== STORED DATA ==
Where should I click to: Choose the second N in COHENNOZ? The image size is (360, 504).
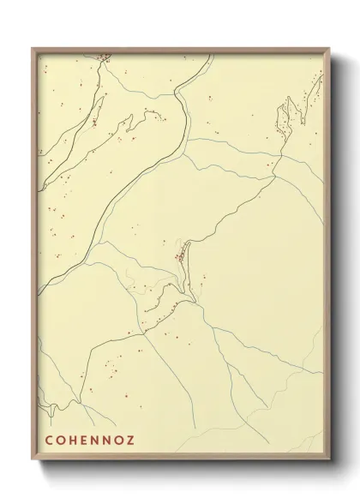pyautogui.click(x=109, y=442)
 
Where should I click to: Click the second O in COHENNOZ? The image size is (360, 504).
pyautogui.click(x=121, y=442)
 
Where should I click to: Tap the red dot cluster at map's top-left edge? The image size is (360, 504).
pyautogui.click(x=103, y=58)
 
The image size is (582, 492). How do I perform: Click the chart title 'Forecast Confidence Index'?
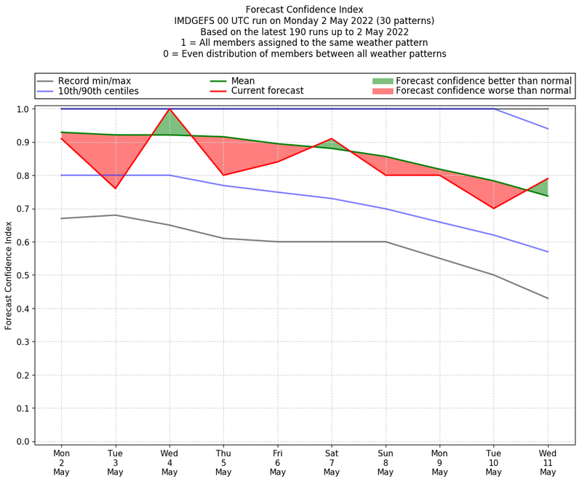point(304,9)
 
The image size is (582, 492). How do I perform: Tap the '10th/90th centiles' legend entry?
point(98,91)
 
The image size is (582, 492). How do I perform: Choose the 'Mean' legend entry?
point(243,81)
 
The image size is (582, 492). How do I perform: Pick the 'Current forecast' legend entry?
point(267,91)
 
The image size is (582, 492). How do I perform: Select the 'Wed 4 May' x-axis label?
point(170,462)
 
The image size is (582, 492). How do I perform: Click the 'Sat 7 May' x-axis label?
point(332,462)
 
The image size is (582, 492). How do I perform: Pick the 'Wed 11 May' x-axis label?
point(548,462)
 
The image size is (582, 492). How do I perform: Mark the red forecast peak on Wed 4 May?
point(170,109)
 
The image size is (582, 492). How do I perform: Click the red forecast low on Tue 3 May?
point(115,189)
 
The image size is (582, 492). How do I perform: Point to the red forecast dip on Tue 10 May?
point(494,208)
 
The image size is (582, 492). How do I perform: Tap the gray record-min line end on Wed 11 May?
point(548,298)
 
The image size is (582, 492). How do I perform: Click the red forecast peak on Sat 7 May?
point(332,138)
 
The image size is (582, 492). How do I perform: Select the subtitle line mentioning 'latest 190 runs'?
point(304,32)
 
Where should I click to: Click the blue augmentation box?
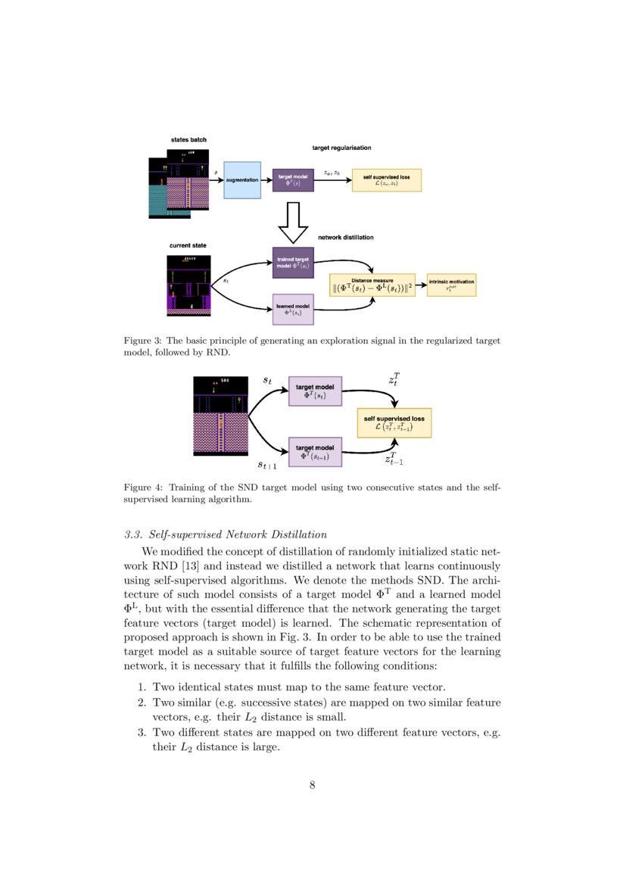coord(242,180)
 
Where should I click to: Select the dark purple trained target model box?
coord(293,263)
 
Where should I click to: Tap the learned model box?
coord(293,310)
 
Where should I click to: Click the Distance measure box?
coord(373,285)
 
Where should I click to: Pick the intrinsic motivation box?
coord(451,285)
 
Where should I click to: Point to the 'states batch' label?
coord(188,140)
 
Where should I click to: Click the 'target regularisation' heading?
coord(341,148)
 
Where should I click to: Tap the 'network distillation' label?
coord(345,237)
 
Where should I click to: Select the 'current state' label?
coord(188,245)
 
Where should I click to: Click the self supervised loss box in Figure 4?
coord(394,422)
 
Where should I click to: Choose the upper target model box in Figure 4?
coord(316,391)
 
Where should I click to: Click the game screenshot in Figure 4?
coord(221,416)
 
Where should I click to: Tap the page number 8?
coord(312,784)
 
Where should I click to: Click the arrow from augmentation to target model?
coord(266,180)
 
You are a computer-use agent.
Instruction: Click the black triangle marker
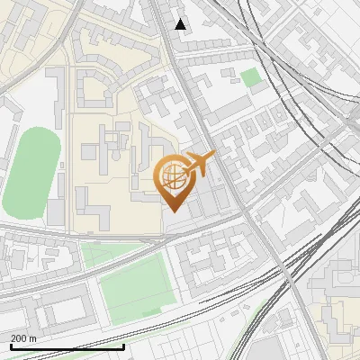pyautogui.click(x=181, y=24)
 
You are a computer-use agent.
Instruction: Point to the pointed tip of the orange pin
pyautogui.click(x=171, y=211)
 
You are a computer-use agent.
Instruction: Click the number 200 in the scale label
pyautogui.click(x=19, y=338)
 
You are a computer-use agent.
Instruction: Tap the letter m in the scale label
pyautogui.click(x=33, y=338)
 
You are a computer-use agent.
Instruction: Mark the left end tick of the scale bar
pyautogui.click(x=11, y=346)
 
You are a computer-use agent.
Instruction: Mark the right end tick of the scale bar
pyautogui.click(x=123, y=346)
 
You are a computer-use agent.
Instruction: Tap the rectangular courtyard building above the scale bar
pyautogui.click(x=64, y=311)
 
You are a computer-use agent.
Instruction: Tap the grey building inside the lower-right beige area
pyautogui.click(x=342, y=320)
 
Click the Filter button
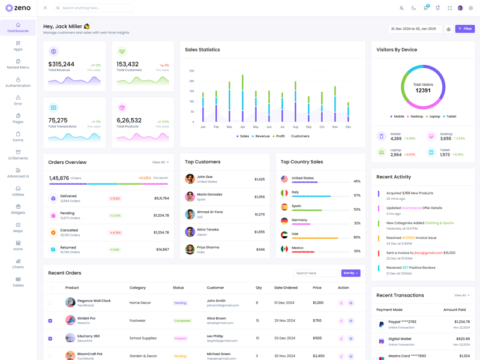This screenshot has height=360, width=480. (x=465, y=29)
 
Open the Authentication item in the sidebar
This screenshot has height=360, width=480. (x=18, y=82)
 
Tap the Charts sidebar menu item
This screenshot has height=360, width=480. (x=18, y=263)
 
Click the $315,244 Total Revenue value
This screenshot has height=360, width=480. (x=61, y=64)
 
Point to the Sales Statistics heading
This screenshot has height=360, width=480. (x=202, y=50)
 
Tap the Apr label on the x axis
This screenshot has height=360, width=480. (x=242, y=127)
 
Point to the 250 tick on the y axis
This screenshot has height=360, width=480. (x=191, y=71)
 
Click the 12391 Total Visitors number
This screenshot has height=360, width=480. (x=423, y=91)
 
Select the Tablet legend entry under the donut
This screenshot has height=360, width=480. (x=451, y=116)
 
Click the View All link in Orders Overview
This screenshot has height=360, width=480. (x=160, y=162)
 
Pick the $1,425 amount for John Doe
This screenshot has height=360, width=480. (x=259, y=179)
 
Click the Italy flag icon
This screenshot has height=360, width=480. (x=284, y=193)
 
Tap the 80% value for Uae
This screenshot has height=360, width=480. (x=357, y=237)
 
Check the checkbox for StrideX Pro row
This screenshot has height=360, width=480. (x=50, y=320)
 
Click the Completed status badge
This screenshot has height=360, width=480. (x=182, y=320)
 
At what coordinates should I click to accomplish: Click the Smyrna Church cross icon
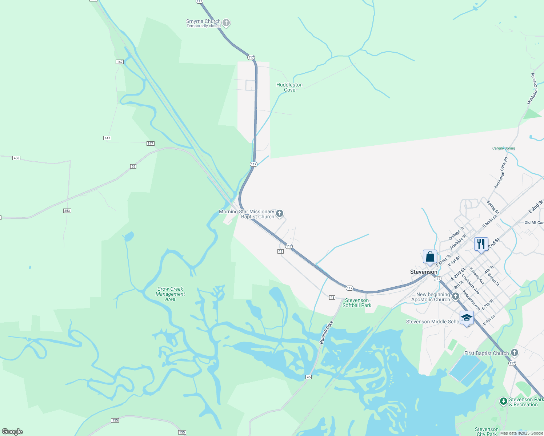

== WHAT IS REQUIRED ==
Repeat the stretch of records from the line that contains "Wed 11 May?" through the line that contains "point(332,138)", both ends included, and nothing else. Keep the requests as they are, but multiply every coordinate in the answers by 0.75, rounding to whole numbers with halves going up.

== ANSWER ==
The image size is (582, 492). How do I perform: Tap the gray record-min line end on Wed 11 May?
point(411,224)
 
The image size is (582, 492). How do I perform: Click the red forecast peak on Sat 7 May?
point(249,104)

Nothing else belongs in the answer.